A new regime cannot afford to ignore the call and desire for civic participation and engagement. There seems to be a deep interest by various constituents in Grenada for engagement the decision making process. This is why the new administration will have to examine carefully the introduction of local government. There will be concerns by administration representatives about the cost and implementation of local government.
However, the possibilities of technical assistance and planning can be accessed from the Federation of Canadian Municipalities (FCM), the American Mayoralty and Municipalities and British Local Government organizations will be prepared to assist Grenada if a request for assistance is made. In my view, these initiatives will only bear fruit if the administration has a good national development plan, diplomatic and consular missions are fully in tuned with government priorities and have the tools to work and achieve results.
Another valuable and realistic approach by the new regime is to utilize technical assistance from international agencies like UNESCO, UNDP, OAS and others. By accessing these resources, the administration will have to understand that technical experts will not all be Grenadians .Therefore, the need for competence and cultural adaptability will be of prime importance. A new incoming regime should not only rely on local and entrenched public servants to ensure the national development agenda moves forward.

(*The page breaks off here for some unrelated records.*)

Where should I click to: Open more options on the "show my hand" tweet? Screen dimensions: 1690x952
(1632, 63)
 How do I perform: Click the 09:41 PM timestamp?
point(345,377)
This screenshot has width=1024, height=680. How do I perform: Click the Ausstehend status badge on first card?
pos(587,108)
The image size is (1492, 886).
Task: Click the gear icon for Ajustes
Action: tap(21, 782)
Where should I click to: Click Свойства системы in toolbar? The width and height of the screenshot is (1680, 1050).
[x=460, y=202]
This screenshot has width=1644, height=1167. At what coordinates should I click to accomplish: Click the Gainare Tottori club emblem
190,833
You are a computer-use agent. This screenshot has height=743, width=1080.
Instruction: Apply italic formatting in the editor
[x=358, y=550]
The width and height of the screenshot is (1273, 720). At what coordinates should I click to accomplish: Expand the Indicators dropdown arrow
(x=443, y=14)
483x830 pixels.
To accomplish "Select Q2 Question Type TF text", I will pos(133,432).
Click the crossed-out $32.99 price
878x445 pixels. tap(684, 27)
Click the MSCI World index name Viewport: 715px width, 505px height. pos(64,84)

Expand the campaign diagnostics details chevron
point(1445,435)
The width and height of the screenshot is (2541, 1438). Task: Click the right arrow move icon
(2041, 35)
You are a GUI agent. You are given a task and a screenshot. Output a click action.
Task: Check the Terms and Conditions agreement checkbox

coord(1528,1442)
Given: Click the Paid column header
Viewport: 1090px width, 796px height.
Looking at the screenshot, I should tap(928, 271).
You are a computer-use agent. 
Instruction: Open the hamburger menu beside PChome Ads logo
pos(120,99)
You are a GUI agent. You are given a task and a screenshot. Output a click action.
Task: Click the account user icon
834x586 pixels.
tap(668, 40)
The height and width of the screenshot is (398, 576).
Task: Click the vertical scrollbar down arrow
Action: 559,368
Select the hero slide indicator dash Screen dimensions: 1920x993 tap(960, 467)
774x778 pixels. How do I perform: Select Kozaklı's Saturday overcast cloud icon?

The functions and operations of the Prime Minister’s Office must be at the forefront of national development issues. Competent, mature and reliable staffing must be a priority. The prime minister will need to have a strong cabinet secretary and tough chief of staff. In essence, there must be no signs of bureaucratic lethargy and incompetence as the suffering nation will continue to scream.
This article is not meant or should be seen as negative or as a lecture sermon. Every Grenadian at home and in the Diaspora is deeply committed to seeing good governance, transparency and innovation and sustainable success. However, the leadership of the new administration must be prepared to be firm, focused and ruthless. The administration must be prepared for mass criticism, which should not be ignored. It will have a responsibility to respond in a timely manner and at the same time to increase awareness and understanding about the challenges of governing.
Finally, the new administration must understand that those in the political wilderness will look for refuge and offer various approaches about national unity. However, the administration must resist gullibility and those seeking refuge will have to pay their dues. It is anticipated that many are awaiting, however, sensitivity to old party cadres and acceptance of political sweet talk must be avoided.
Good luck in your endeavour to govern the tri-state of Grenada.